Fórum Social Mundial chega à Amazônia
Comentário Rádio Santamariense, 7h20´
Começa hoje em Belém (PA), a nona edição do Fórum Social Mundial. Contraponto à discussão do fórum de Davos, na Suíça, que discute a economia internacional, o encontro na Amazônia vai ter muitos discursos contra os métodos do capitalismo que resultaram na crise financeira mundial.
Era a oportunidade e o acontecimento que faltavam.
Lula e os colegas do Paraguai, Equador, Bolívia e Venezuela vão destilar críticas aos países ricos.
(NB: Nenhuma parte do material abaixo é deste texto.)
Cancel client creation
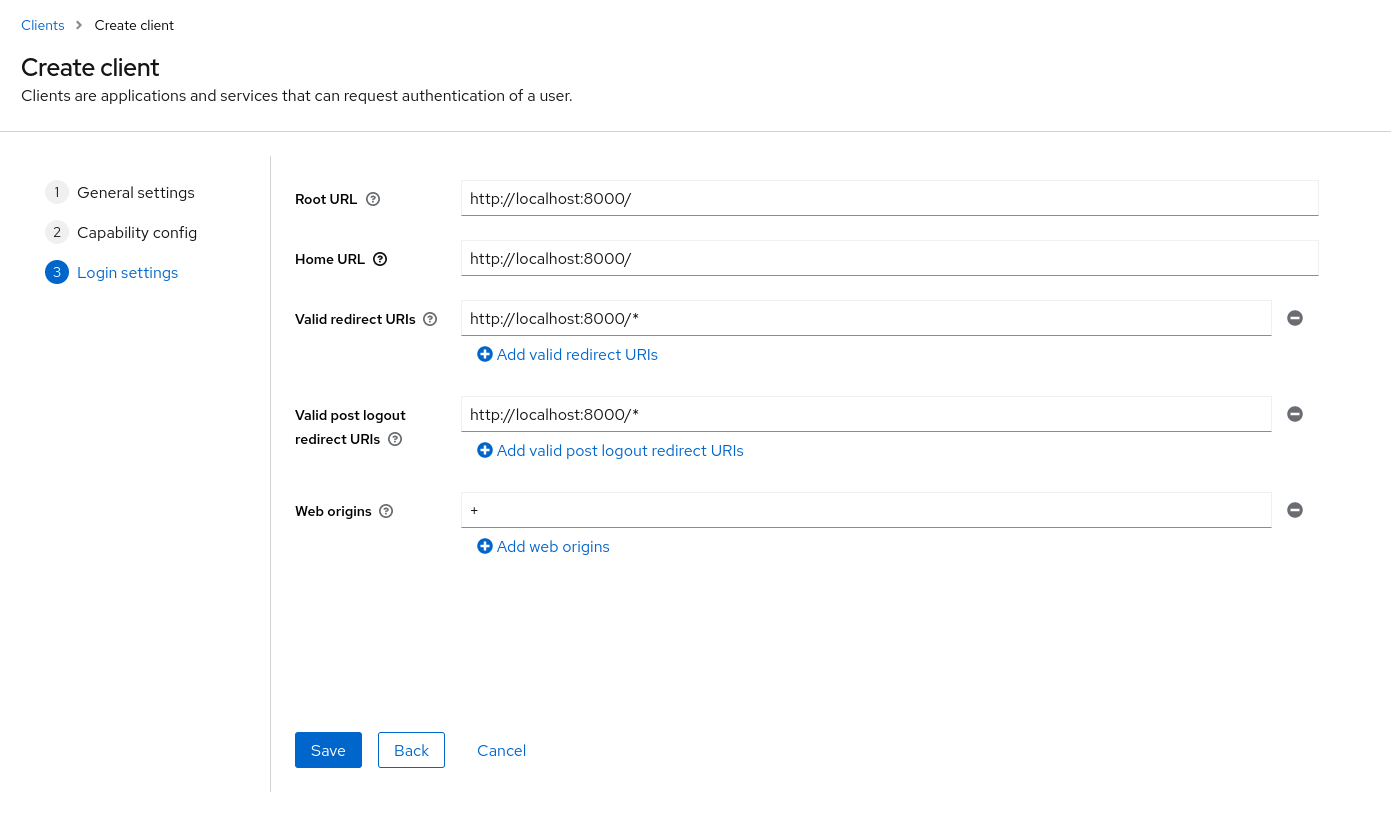 click(x=501, y=750)
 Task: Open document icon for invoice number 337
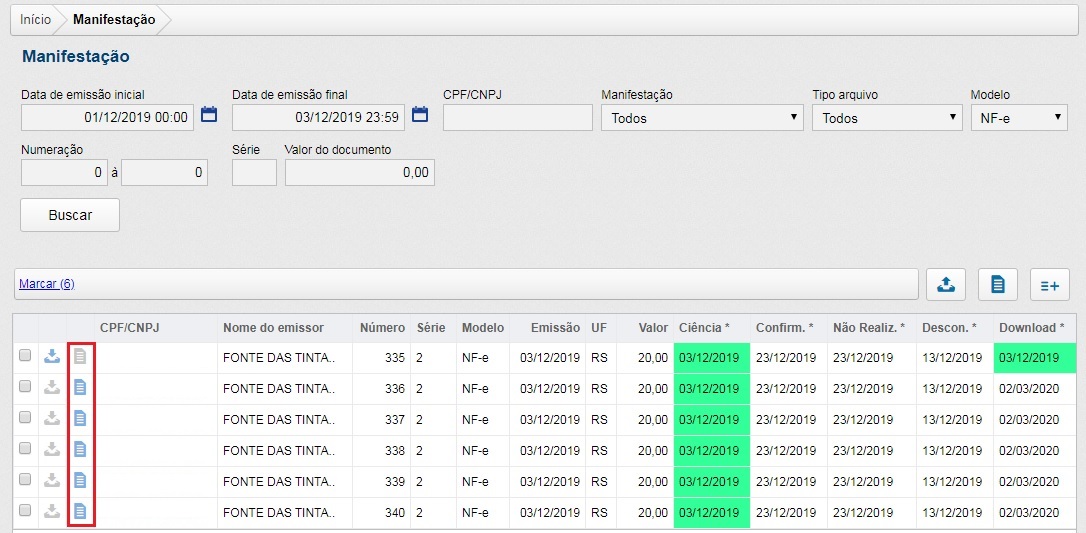pyautogui.click(x=81, y=419)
Será o primeiro debate latino-americano depois da posse de Obama nos Estados Unidos e só isso já traz expectativas sobre o tom dos discursos.
Paz, libertação do domínio do capital, meio ambiente, acesso ao conhecimento, fim de discriminações, direitos fundamentais, soberania, democracia e participação popular são os eixos do fórum.
A crise financeira deve esquentar ainda mais o encontro, mas os participantes, principalmente os intelectuais e os governos, não podem deixar de analisar questões locais.
As agressões na Amazônia, o conflito de interesses entre o agronegócio e o meio ambiente, presente inclusive nas políticas de desenvolvimento, o trabalho degradante nos grotões do Brasil e nos países vizinhos, as ações anti-democráticas de presidentes como Chaves na Venezuela e as áreas de tráfico de drogas nas fronteiras.
O bla-bla-blá é saudável, desde que se olhe para o próprio umbigo.